We’re bound to win!”
They stood on the outside steps of the vast edifice beetling like a granite crag above them, with the stone groups of an allegory of life insurance foreshortened in the bas-relief overhead. March absently lifted his eyes to it. It was suddenly strange after so many years’ familiarity; and so was the well-known street in its Saturday evening solitude. He asked himself, with prophetic homesickness, if it were an omen of what was to be. But he only said musingly: “A fortnightly. You know that didn’t work in England. The Fortnightly is published once a month now.”
“It works in France,” Fulkerson retorted. “The Revue des Deux Mondes is still published twice a month. I guess we can make it work in America—with illustrations.”
“Going to have illustrations?”
“My dear boy! What are you giving me? Do I look like the sort of lunatic who would start a thing in the twilight of the nineteenth century without illustrations? Come off!”
“Ah, that complicates it! I don’t know anything about art.” March’s look of discouragement confessed the hold the scheme had taken upon him.
“I don’t want you to!” Fulkerson retorted. “Don’t you suppose I shall have an art man?”
“And will they—the artists—work at a reduced rate too, like the writers, with the hopes of a share in the success?”
“Of course they will! And if I want any particular man, for a card, I’ll pay him big money besides. But I can get plenty of first-rate sketches on my own terms. You’ll see! They’ll pour in!”
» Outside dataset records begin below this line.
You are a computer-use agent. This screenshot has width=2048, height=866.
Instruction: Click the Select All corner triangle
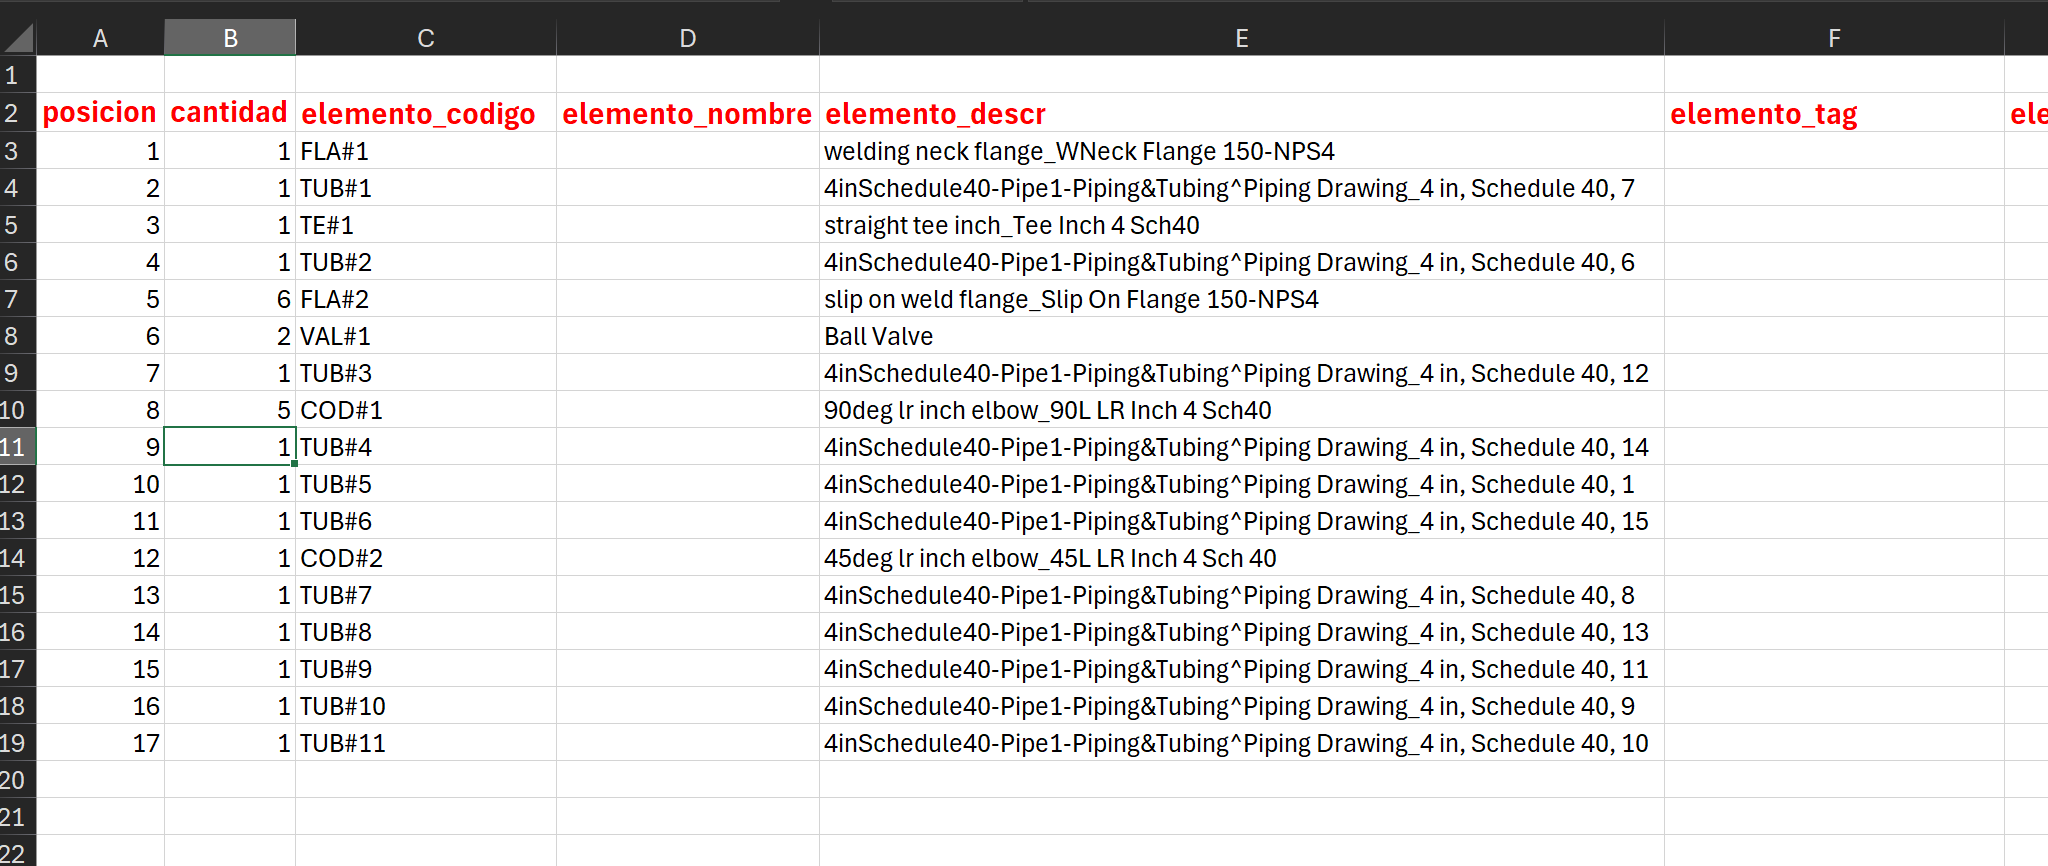18,38
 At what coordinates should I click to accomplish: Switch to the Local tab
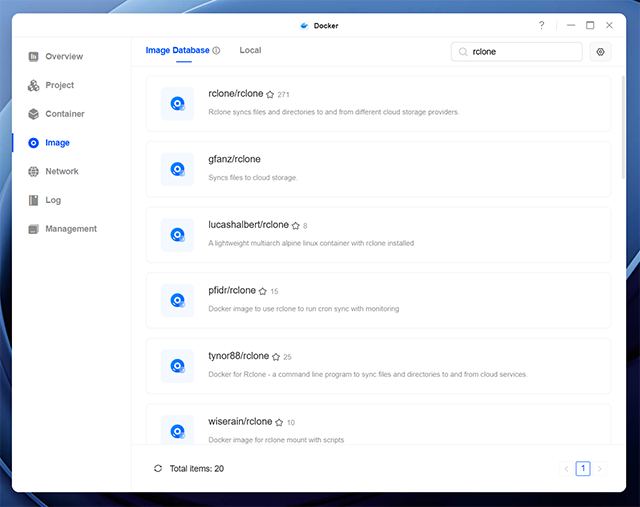point(250,50)
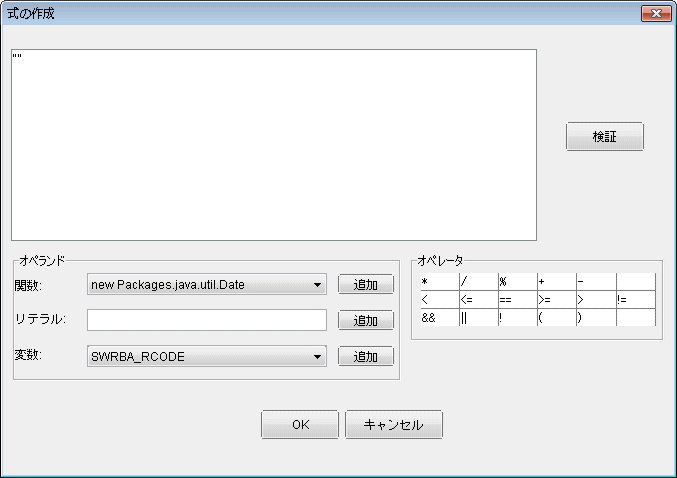Expand the 変数 SWRBA_RCODE dropdown
This screenshot has width=677, height=478.
pos(207,356)
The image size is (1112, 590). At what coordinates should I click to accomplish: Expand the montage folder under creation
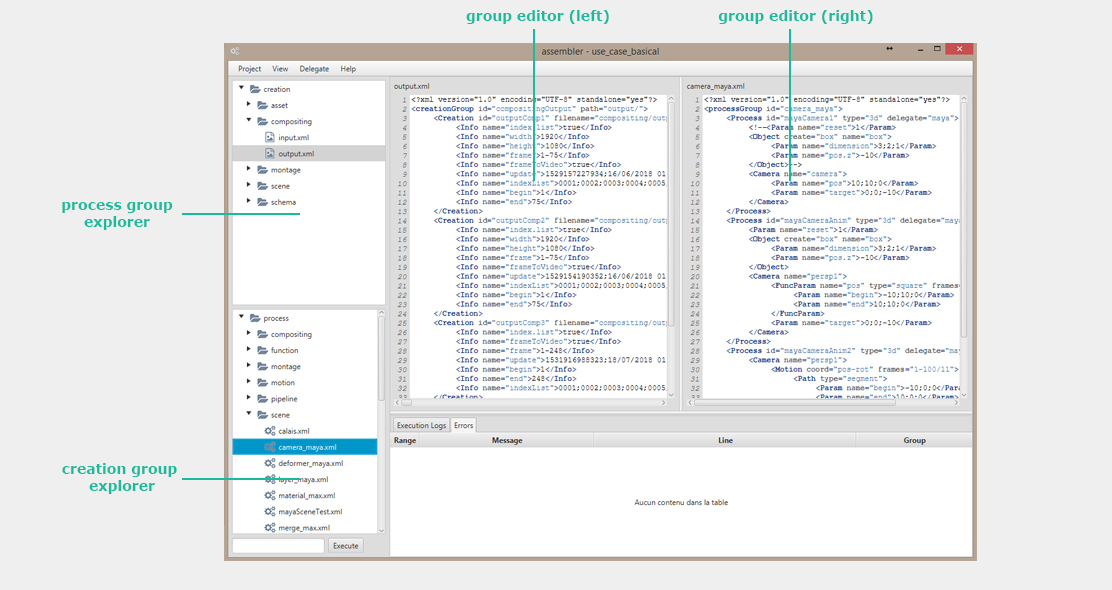(249, 170)
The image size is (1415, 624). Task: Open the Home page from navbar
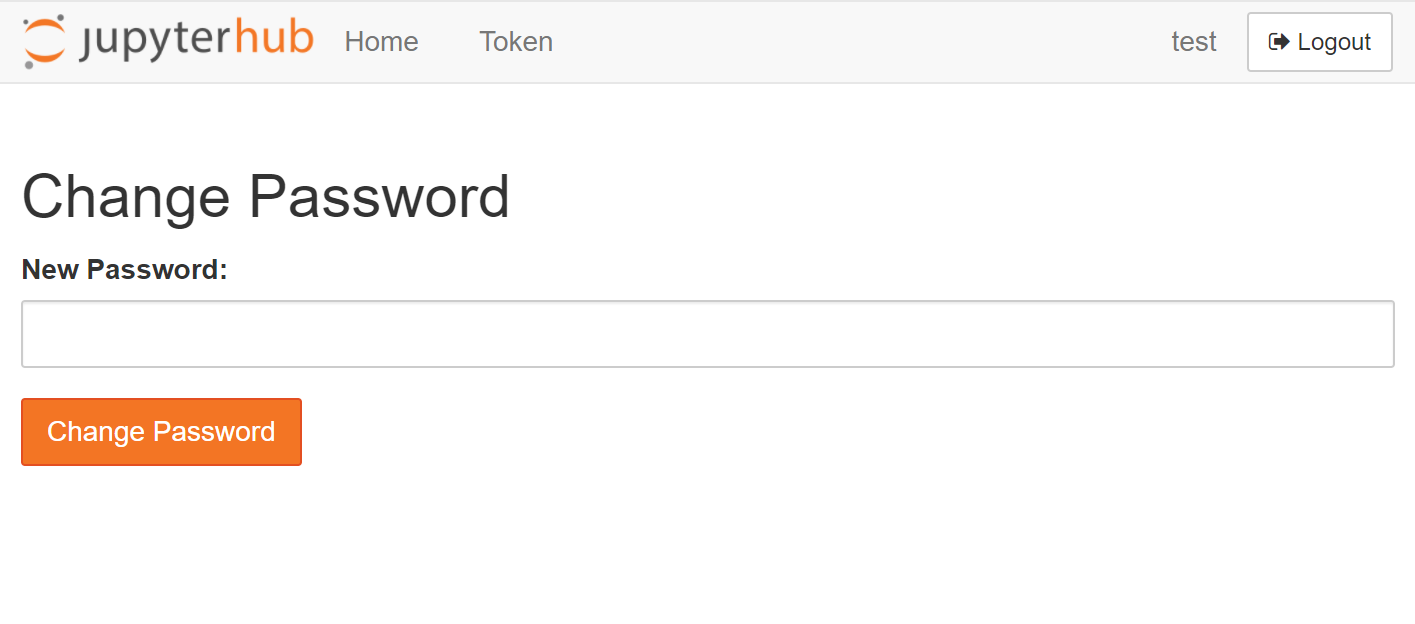click(x=381, y=41)
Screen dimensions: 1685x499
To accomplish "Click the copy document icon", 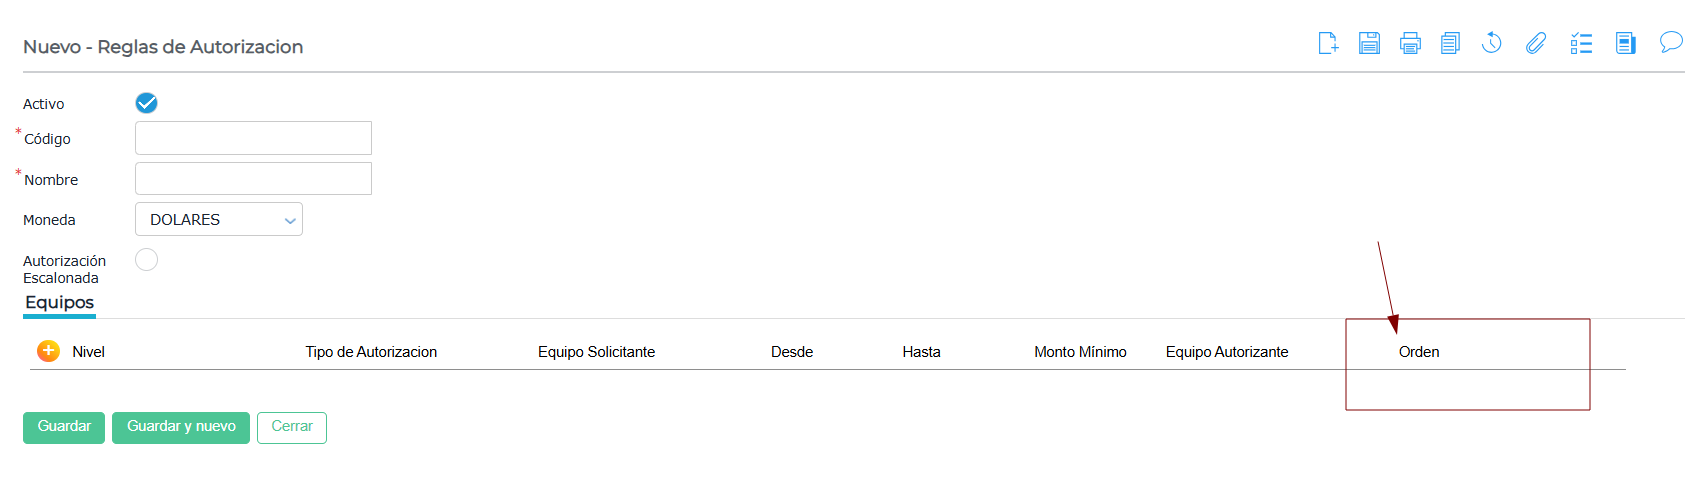I will (x=1450, y=43).
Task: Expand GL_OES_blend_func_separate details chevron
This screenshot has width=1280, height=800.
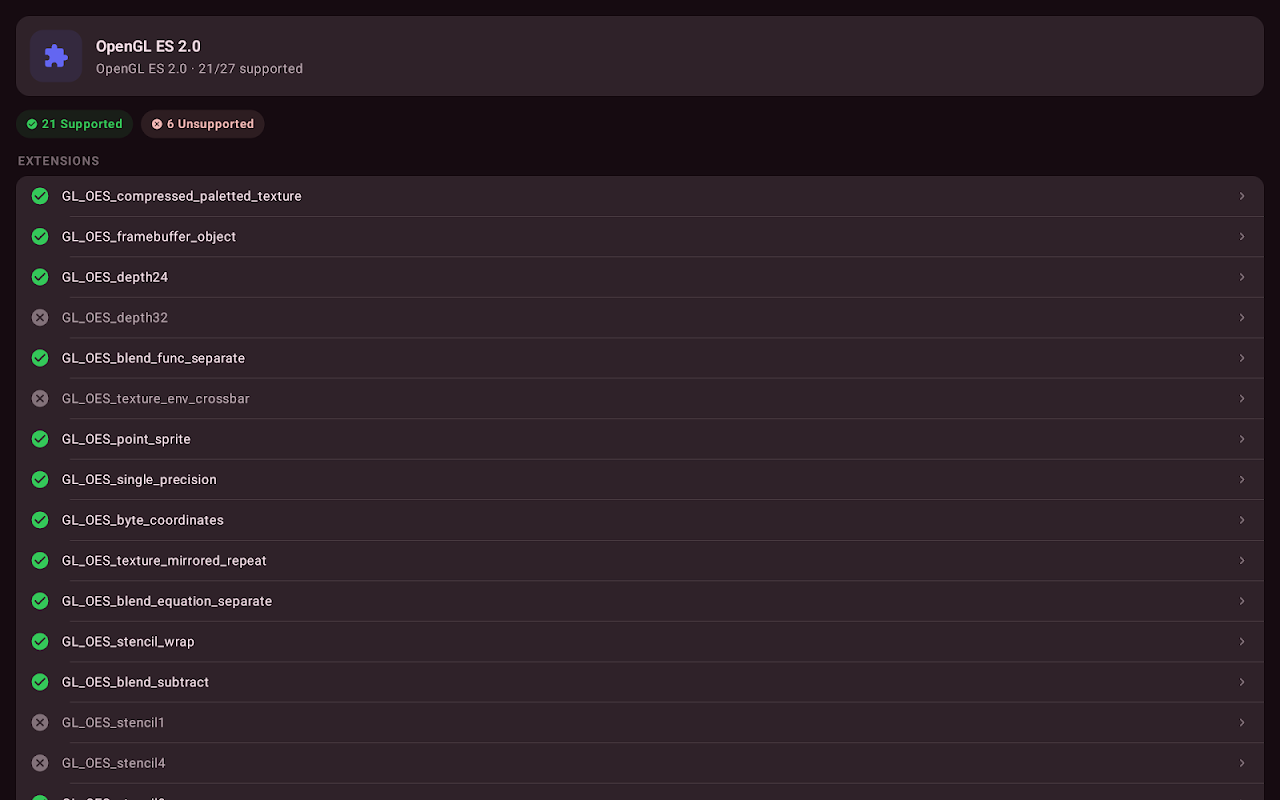Action: tap(1242, 358)
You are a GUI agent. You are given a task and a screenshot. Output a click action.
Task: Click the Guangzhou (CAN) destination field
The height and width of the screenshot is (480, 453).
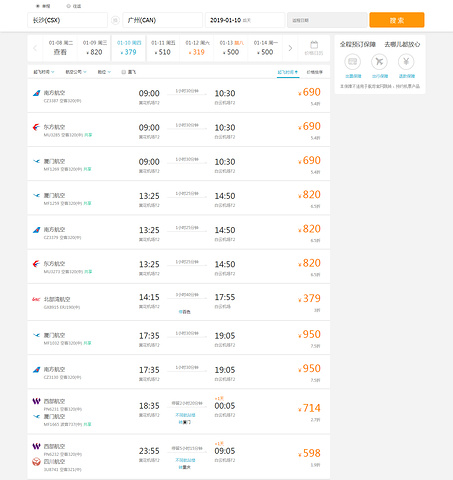[x=162, y=20]
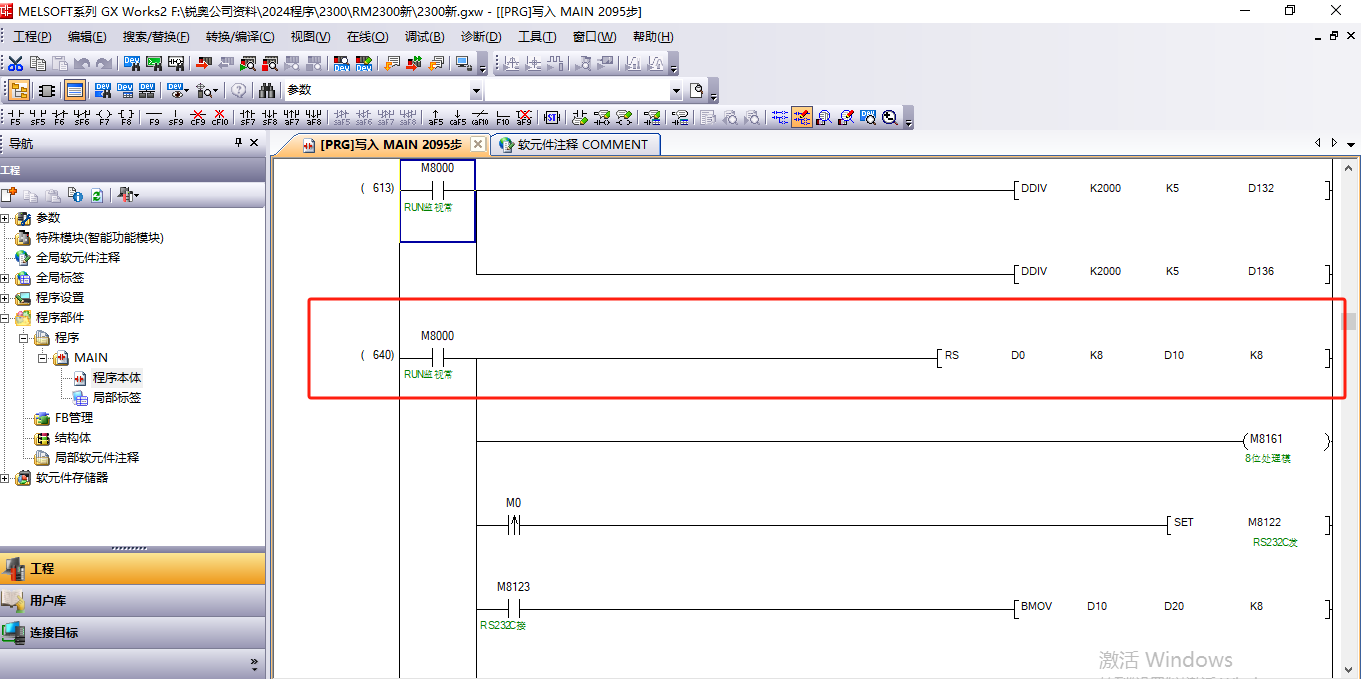Image resolution: width=1361 pixels, height=679 pixels.
Task: Click the vertical scrollbar thumb in ladder editor
Action: click(x=1350, y=321)
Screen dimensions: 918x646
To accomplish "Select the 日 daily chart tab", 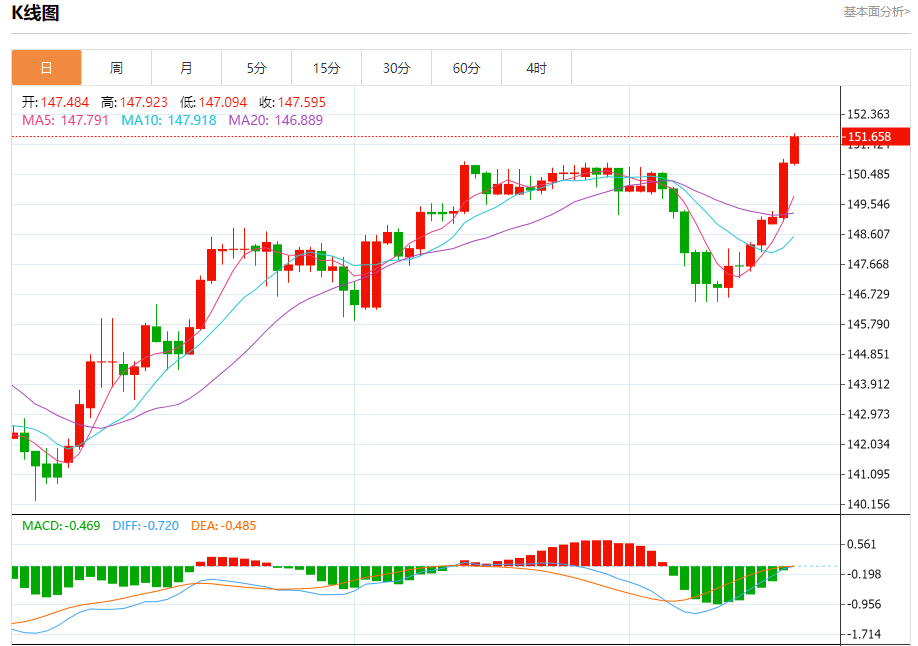I will (x=46, y=68).
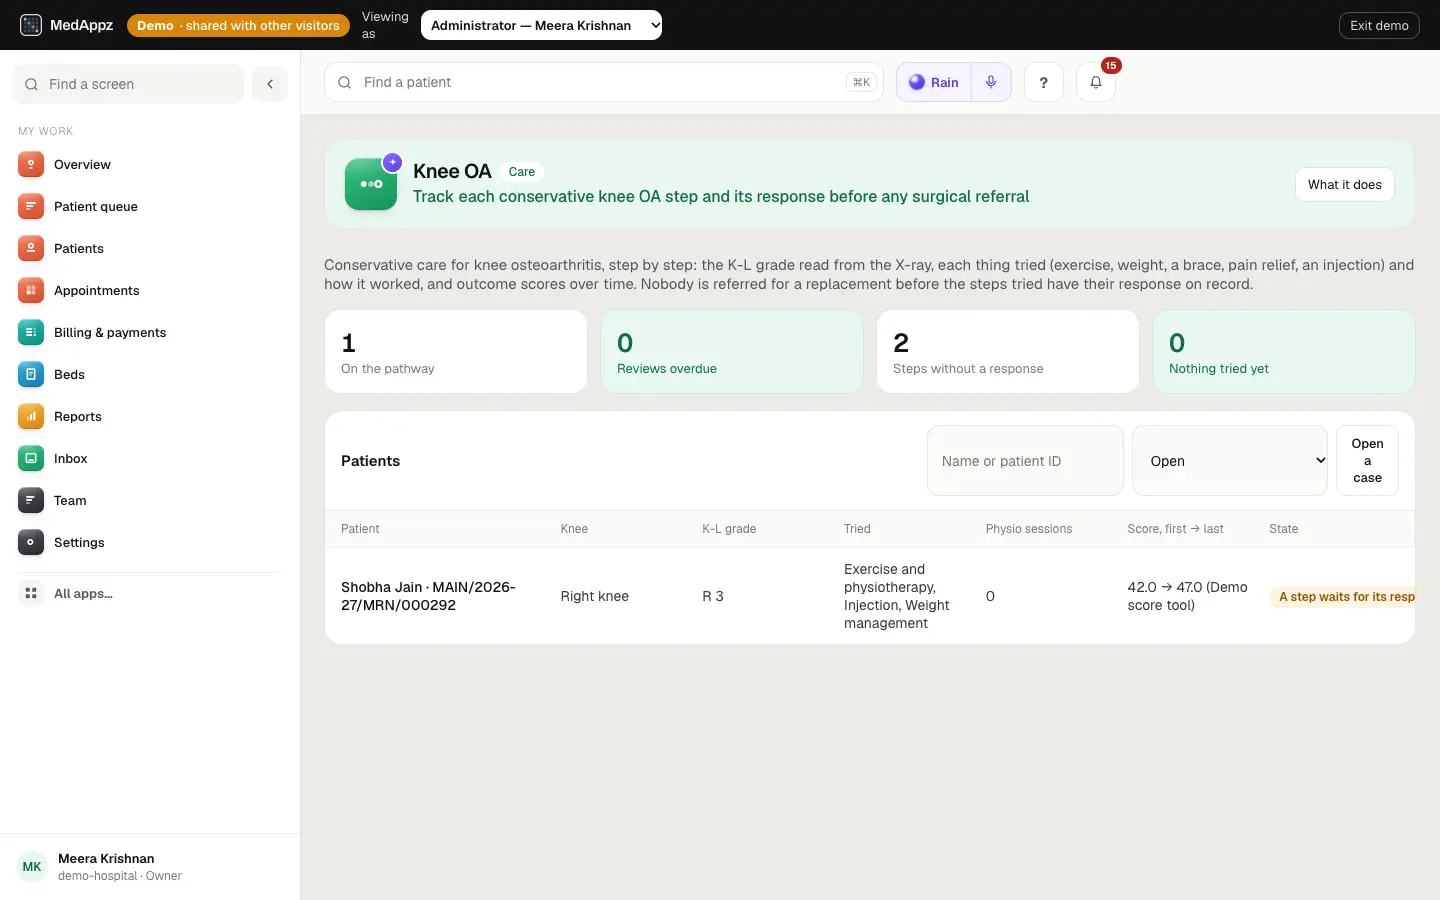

“Look here, Fulkerson,” said March, “you’d better call this fortnightly of yours The Madness of the Half Moon; or Bedlam Broke Loose wouldn’t be bad! Why do you throw away all your hard earnings on such a crazy venture? Don’t do it!” The kindness which March had always felt, in spite of his wife’s first misgivings and reservations, for the merry, hopeful, slangy, energetic little creature trembled in his voice. They had both formed a friendship for Fulkerson during the week they were together in Quebec. When he was not working the newspapers there, he went about with them over the familiar ground they were showing their children, and was simply grateful for the chance, as well as very entertaining about it all. The children liked him too; when they got the clue to his intention and found that he was not quite serious in many of the things he said, they thought he was great fun. They were always glad when their father brought him home on the occasion of Fulkerson’s visits to Boston; and Mrs. March, though of a charier hospitality, welcomed Fulkerson with a grateful sense of his admiration for her husband. He had a way of treating March with deference, as an older and abler man, and of qualifying the freedom he used toward everyone with an implication that March tolerated it voluntarily, which she thought very sweet and even refined.
“Ah, now you’re talking like a man and a brother!” said Fulkerson. “Why, March, old man, do you suppose I’d come on here and try to talk you into this thing if I wasn’t morally, if I wasn’t perfectly, sure of success? There isn’t any if or and about it. I know my ground, every inch; and I don’t stand alone on it,” he added with a significance which did not escape March. “When you’ve made up your mind, I can give you the proof; but I’m not at liberty now to say anything more. I tell you it’s going to be a triumphal march from the word go, with coffee and lemonade for the procession along the whole line. All you’ve got to do is to fall in.” He stretched out his hand to March. “You let me know as soon as you can.”
March deferred taking his hand till he could ask, “Where are you going?”
“Parker House. Take the half past ten for New York tonight.”
“I thought I might walk your way.” March looked at his watch. “But I shouldn’t have time. Good-bye!”
He now let Fulkerson have his hand, and they exchanged a cordial pressure. Fulkerson started off at a quick, light pace. Half a block away he stopped, turned round, and seeing March still standing where he had left him, he called back joyously, “I’ve got the name!”
“What?”
“Every Other Week.”
“It isn’t bad.”
“Ta-ta!”
II
ALL THE WAY UP to the South End, March prolonged his talk with Fulkerson, and at his door in Nankeen Square he closed the parley with a plump refusal to go to New York on any terms. His daughter, Bella, was lying in wait for him in the hall, and she threw her arms round his neck with the exuberance of her fourteen years and with something of the histrionic intention of her sex.